A Reflective Assessment of Selected Problematic Aspects of South Africa’s Appraisal Remedy Regime Against the Backdrop of Cilliers v La Concorde Holdings Ltd

Authors: J Mudzamiri & PC Osode

ISSN: 1996-2185
Affiliations: LLD candidate, Nelson R Mandela School of Law, University of Fort Hare; Professor of Commercial Law and Regulation, Nelson R Mandela School of Law, University of Fort Hare
Source: South African Mercantile Law Journal, Volume 32 Issue 3, 2020, p. 389 – 406
https://doi.org/10.47348/SAMLJ/v32/i3a4

Abstract

Several policy rationales have been offered as justifications for the new appraisal remedy, including its functioning as a credible exit vehicle for disgruntled shareholders upon receipt of payment of a ‘fair value’ for their shares. However, against the backdrop of the High Court decision in Cilliers v LA Concorde Holdings Ltd, this article explores two problematic issues regarding the practical application of the appraisal remedy. The first issue relates to who may access the remedy, while the second relates to the complexity, costs, and rigidity of the procedure that must be followed to access successfully the inherent benefits of the appraisal remedy.

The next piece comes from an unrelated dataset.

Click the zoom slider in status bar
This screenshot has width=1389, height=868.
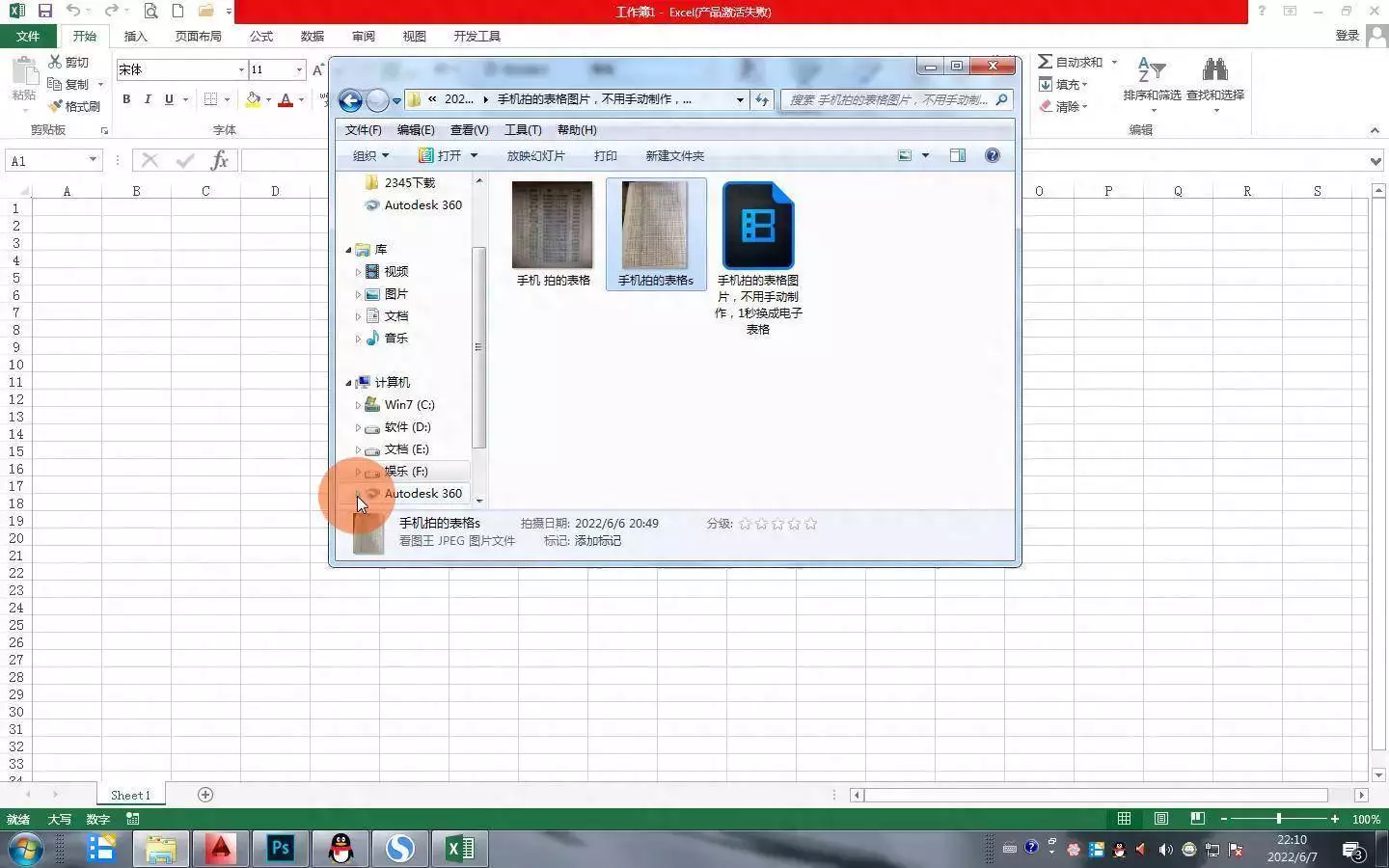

The paper argues, in the first instance, that the court’s decision in Cilliers to allow disgruntled shareholders in a holding company to access appraisal rights in relation to a subsidiary is salutary; and, secondly, that the complexity, costs, and rigidity of the appraisal procedure can be alleviated through the revision of some of the underlying statutory provisions.